• Task requirements:
Copy the part of the data that opens with the line containing "This screenshot has" and closes with the line containing "Action: [x=532, y=768]", reproducing every line in that span without any change.

• Data in this exercise:
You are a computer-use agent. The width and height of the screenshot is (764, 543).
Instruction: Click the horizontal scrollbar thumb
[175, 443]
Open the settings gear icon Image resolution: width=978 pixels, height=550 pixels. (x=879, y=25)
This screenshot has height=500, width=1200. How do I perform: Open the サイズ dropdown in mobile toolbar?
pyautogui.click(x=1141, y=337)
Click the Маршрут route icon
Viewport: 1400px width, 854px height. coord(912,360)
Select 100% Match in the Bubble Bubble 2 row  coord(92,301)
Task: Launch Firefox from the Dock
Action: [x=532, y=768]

==

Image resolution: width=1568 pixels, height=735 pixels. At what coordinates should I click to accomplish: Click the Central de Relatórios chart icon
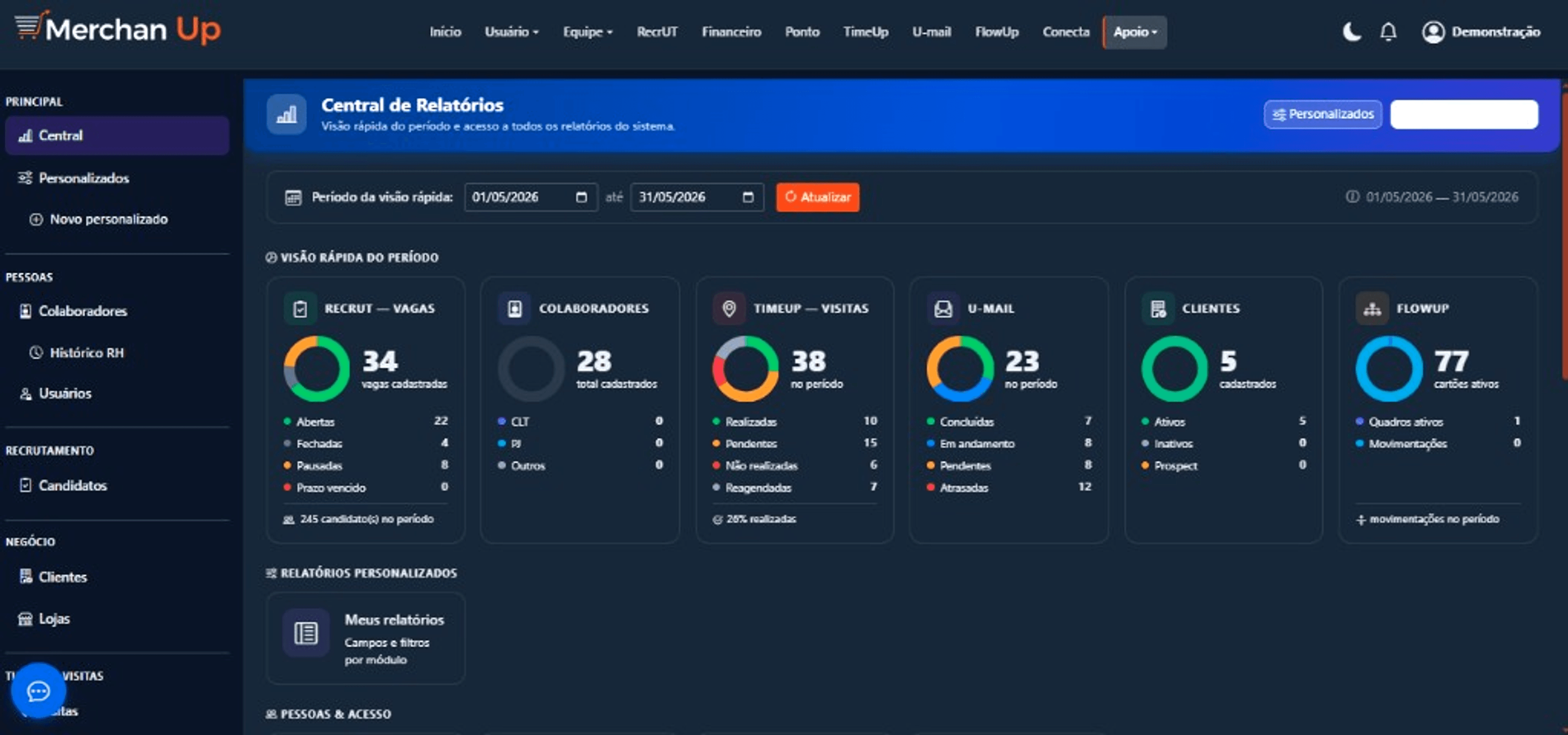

• Solution to this task:
This screenshot has height=500, width=1200. How do I perform: Open the サイズ dropdown in mobile toolbar?
pyautogui.click(x=1141, y=337)
Click the Маршрут route icon
Viewport: 1400px width, 854px height. coord(912,360)
Select 100% Match in the Bubble Bubble 2 row  coord(92,301)
Task: Launch Firefox from the Dock
Action: [x=532, y=768]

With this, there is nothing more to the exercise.